Trim the fat. Venison fat isn’t as tasty as other fats, and doesn’t add much to your canned venison. I trim the meat into one-inch cubes, or close, and trim as much fat as possible at this time. It also keeps the little white bits of congealed fat from floating in the jar.
Follow the directions. If you do much canning you probably have the Ball Jars Blue Book. If you don’t you should buy it. Now. Your canner may have also come with something similar, that’s fine too. Just don’t wing it. Failure to properly can venison, or even vegetables, can lead to serious foodborne illness. Follow the directions carefully. My book says to process at 10 pounds pressure. Pints process for 75 minutes, quarts for 90. These are not suggestions. These are strict guidelines.
Don’t crowd the venison. When canning venison be sure not to crowd the jar. Canning in a pressure canner is the same as pressure cooking, really. If the venison is too tightly packed into the jar, the meat won’t process, or cook, as evenly as it should. Pack loosely, and do NOT add liquid. The venison is full of water, and the pressure canning process will bring it out.

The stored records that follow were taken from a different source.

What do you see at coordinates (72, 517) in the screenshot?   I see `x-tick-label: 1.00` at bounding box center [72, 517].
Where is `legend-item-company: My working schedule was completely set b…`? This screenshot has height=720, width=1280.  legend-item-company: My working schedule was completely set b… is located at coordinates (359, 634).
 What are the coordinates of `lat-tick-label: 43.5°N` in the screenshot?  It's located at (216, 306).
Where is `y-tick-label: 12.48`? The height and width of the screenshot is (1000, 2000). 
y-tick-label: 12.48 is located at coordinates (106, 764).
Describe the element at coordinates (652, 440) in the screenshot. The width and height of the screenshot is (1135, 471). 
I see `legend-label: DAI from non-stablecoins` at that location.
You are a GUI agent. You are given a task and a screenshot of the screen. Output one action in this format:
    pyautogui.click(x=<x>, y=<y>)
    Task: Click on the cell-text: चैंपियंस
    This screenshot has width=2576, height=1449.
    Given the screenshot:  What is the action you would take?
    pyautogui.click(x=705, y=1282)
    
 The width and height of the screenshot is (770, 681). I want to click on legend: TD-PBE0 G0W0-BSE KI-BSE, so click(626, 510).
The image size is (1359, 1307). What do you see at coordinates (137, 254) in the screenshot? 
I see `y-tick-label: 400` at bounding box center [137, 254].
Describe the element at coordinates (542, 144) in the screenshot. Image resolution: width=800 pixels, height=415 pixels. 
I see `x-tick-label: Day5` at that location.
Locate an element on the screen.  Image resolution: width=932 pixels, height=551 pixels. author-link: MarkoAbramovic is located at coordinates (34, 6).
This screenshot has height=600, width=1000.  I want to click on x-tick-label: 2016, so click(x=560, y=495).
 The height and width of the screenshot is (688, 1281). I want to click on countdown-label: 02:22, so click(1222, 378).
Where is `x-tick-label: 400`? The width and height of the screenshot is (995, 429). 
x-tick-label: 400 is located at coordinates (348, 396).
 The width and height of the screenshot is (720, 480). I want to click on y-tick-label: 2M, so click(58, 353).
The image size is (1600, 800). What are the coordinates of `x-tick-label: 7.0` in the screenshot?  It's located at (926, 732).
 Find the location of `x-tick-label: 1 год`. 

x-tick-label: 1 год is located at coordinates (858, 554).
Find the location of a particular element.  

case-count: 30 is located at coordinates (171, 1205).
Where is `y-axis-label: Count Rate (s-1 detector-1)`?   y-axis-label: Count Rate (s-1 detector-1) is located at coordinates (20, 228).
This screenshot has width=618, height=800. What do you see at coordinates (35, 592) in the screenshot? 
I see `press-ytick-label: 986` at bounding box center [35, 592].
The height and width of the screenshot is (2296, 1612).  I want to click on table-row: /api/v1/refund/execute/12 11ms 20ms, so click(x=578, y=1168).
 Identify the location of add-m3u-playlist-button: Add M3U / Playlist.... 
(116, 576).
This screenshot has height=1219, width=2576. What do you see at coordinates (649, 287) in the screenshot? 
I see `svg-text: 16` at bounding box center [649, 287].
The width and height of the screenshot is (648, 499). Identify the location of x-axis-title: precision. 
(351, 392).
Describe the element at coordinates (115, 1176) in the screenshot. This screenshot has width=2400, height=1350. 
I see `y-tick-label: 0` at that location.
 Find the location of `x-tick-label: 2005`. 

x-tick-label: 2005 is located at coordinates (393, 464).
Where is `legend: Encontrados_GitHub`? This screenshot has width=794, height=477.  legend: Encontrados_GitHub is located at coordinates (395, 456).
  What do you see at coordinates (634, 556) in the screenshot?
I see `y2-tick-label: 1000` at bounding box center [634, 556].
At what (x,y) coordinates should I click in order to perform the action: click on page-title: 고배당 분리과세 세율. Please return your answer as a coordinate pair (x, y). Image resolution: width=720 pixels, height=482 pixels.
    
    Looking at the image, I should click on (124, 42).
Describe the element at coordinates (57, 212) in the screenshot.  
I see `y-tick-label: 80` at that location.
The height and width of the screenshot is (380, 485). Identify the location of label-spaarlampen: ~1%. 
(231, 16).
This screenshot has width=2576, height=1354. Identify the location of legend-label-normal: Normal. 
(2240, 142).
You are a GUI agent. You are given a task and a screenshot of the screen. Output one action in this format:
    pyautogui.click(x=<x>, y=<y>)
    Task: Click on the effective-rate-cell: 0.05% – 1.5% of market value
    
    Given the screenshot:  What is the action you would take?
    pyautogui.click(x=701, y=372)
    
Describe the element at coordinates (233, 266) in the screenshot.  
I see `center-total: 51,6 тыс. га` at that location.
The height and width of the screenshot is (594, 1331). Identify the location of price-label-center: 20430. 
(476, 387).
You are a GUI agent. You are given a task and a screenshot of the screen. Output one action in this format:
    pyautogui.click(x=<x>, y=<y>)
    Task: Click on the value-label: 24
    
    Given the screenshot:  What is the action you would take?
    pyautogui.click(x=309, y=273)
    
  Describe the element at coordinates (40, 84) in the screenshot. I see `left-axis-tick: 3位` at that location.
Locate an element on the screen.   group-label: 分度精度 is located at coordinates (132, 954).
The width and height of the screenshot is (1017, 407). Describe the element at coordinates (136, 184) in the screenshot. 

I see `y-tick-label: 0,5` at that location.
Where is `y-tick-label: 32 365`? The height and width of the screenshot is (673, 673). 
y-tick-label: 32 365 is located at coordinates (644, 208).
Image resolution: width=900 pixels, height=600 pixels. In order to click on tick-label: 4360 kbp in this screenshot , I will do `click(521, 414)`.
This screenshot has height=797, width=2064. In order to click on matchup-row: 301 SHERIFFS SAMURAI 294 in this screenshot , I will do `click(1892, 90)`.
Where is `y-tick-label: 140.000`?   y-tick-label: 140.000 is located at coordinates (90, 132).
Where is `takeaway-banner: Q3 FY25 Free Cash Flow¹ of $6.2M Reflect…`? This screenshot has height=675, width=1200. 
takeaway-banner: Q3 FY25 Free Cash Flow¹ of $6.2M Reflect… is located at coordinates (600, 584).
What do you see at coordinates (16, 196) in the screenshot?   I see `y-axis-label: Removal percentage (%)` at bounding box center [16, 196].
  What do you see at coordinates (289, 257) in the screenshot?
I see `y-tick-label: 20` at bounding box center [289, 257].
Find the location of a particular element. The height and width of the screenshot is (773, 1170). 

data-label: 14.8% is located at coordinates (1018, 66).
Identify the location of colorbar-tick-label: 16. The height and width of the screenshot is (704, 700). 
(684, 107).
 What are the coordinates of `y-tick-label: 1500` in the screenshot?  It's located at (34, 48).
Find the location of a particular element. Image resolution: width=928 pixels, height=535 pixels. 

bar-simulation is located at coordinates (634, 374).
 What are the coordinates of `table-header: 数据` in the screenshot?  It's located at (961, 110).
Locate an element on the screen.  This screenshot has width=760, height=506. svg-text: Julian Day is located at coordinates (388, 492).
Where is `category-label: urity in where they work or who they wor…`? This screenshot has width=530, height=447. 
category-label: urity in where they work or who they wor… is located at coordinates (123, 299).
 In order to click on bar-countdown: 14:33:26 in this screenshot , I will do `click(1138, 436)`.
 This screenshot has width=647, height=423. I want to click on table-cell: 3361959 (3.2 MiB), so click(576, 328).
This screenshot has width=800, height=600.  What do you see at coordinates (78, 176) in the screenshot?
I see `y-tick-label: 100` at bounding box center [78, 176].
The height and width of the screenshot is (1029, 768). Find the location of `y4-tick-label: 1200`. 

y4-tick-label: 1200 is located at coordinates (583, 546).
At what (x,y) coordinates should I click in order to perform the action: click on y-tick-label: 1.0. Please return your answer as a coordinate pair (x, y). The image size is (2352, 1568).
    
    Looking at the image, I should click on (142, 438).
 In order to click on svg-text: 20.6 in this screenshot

Got stock? Not in Apple or Disney; venison stock. It’s indistinguishable from beef stock, and makes for savory gravies, soups, and crock pot meals. If you have the pressure canner out already, and haven’t already discarded all the bones from trimming the meat, consider making a batch of stock.
Stock made easy. Use the biggest pot you have, and find a few bones from the carcass that will fit in the pot. Dice one large onion, one bunch of celery, and a handful of carrots. Add those to the pot and add water. Season to your taste. I prefer stocks as meat-centric as possible, so it can be seasoned to the meal being prepared. That said, I do add a couple bay leaves. The longer you can simmer, the better. Never boil a stock while cooking, simmer. Shoot for three to four hours, at least. Remove solids. Pour into another pot through cheesecloth to strain out the rest. Let cool. Once cooled, a skim of fat may form. Remove the fat and bring to boil. Finally, fill jars and follow your canning book’s directions for processing. Mine says process pints process 20 minutes, quarts 25, at 10 pound pressure.
Canning venison isn’t hard, but it might take some equipment you don’t have. Consider putting some of your venison in cans instead of the freezer this fall. It makes whipping up a batch of venison and noodles, or some shredded venison BBQ a snap.